Joseph was a man of dreams and visions, but perhaps he made a mistake when he told those dreams to his eleven brothers. By them, he was already viewed with jealousy – his father’s favoritism was so obvious. Still, he must have been surprised, not to mention disheartened, when his own brothers first cast him into a pit, and after second thoughts drew him up, not to restore him to his father, but to sell him to some Midianite traders who happened to be passing by. The traders then took him to Egypt and sold him to Potiphar, the captain of Pharaoh’s bodyguard.
While in his position as Potiphar’s slave, God was still with Joseph, and through God’s favor he was successful and gained promotion – until the day when his own integrity became the catalyst for far worse circumstances – the wife of Potiphar lied, and of course he was cast into prison. It was all so very unfair, surely they would know and set him free in a timely fashion. Yet this unjust imprisonment lasted not for a night, nor even a month, but for what must have seemed an almost unendurably long two years.
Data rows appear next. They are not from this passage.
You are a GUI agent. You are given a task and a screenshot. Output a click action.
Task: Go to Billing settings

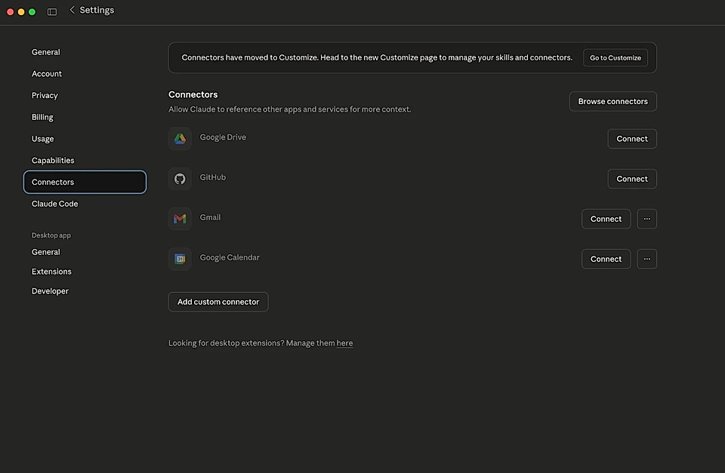[x=42, y=117]
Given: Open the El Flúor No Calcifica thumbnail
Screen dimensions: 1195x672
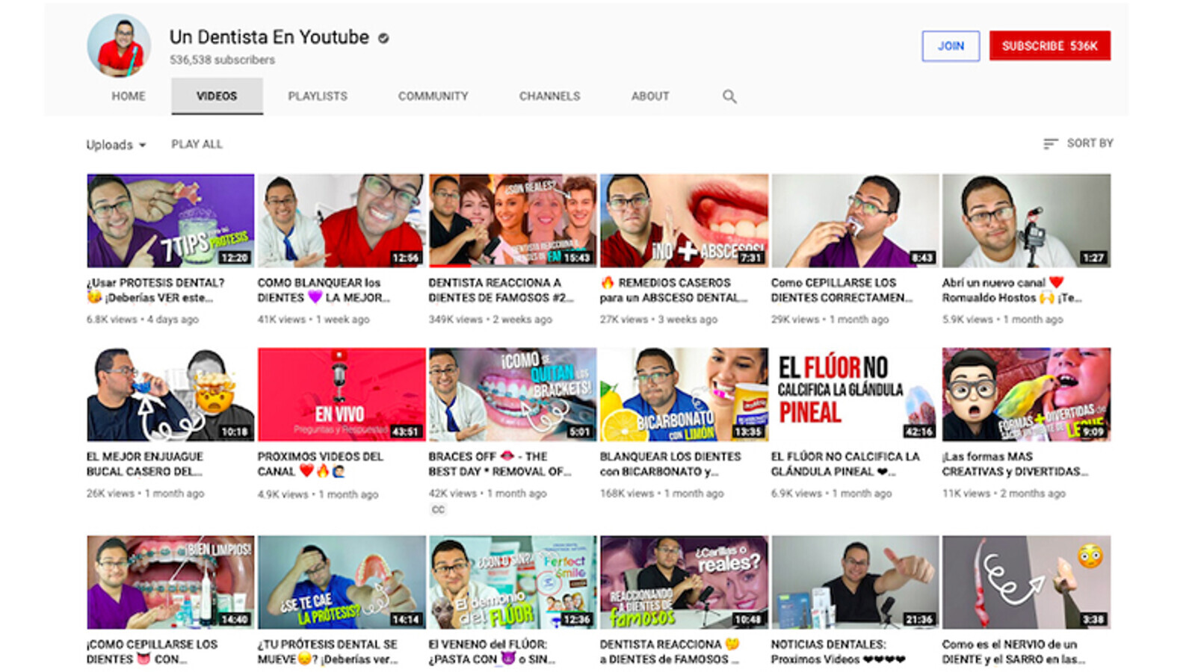Looking at the screenshot, I should point(854,394).
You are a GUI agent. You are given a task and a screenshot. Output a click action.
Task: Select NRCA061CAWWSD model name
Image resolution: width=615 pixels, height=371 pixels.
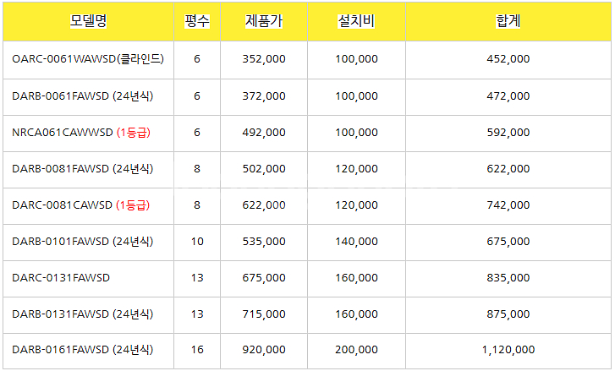pyautogui.click(x=63, y=133)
Joseph must have had doubts – it must have seemed that his visions were trampled to dust on the dirt floor of that jail. Yet even there, God was with him and granted him favor and status. Opportunity arose, and by divine inspiration, Joseph correctly interpreted dreams for the also imprisoned cupbearer and chief baker. These prophetic dreams came true for each man – one was hanged and one was restored to his former position as chief cupbearer to Pharaoh. Joseph had hoped to be remembered by the cupbearer before Pharaoh – but instead he was forgotten and remained imprisoned for two full years.
Isn’t that like our own lives at times and in certain circumstances? We hope and perhaps even connive and scheme to make things come out the way we want them. Usually all such efforts are in vain. God’s timing is rarely our idea of the way things ought to go.
Still, God hadn’t forgotten Joseph. At the end of those two years, Pharaoh himself had a dream which needed some explaining. It was then that the chief cupbearer remembered his former fellow prisoner, the Hebrew youth, and the interpreter of dreams. And so Joseph was brought out of prisoner, and he revealed the message of Pharaoh’s dream. It was this very incident that God used to bring Joseph not merely out of prison, but to be placed over all of Egypt, second in command only to Pharaoh himself.
What an amazing example from scripture of God being in control even when circumstances become impossible. Joseph had dreams and visions, but no way to reach out and make them happen. Only God could bring about the fulfillment of those dreams. And He did just that, orchestrating people and events in such a way that only He could receive any credit for the fulfillment of His plan. Joseph was sold into slavery, with the end result that he became rich, famous and powerful, and yet God’s plan wasn’t remotely for the benefit of Joseph alone. God’s plan included the very salvation of Israel from famine. This famine in Egypt was severe and widespread, and would have been the destruction of Israel as well as Egypt.
And what about Joseph’s brothers, those scoundrels who tossed him into the pit and then sold him into slavery? Now that he was in authority over them, how easy it might have been for him to say, “Away with these brothers of mine, cast them into the very dungeon I endured for two long years!” Don’t you love it when God’s plan includes special people with not only vision but integrity and kindness?
Then his brothers also came and fell down before him and said, "Behold, we are your servants."
But Joseph said to them, "Do not be afraid, for am I in God's place?
"As for you, you meant evil against me, but God meant it for good in order to bring about this present result, to preserve many people alive.
"So therefore, do not be afraid; I will provide for you and your little ones." So he comforted them and spoke kindly to them.
Now Joseph stayed in Egypt, he and his father's household, and Joseph lived one hundred and ten years.
Job 42:1-2 Then Job answered the LORD and said, "I know that You can do all things, And that no purpose of Yours can be thwarted.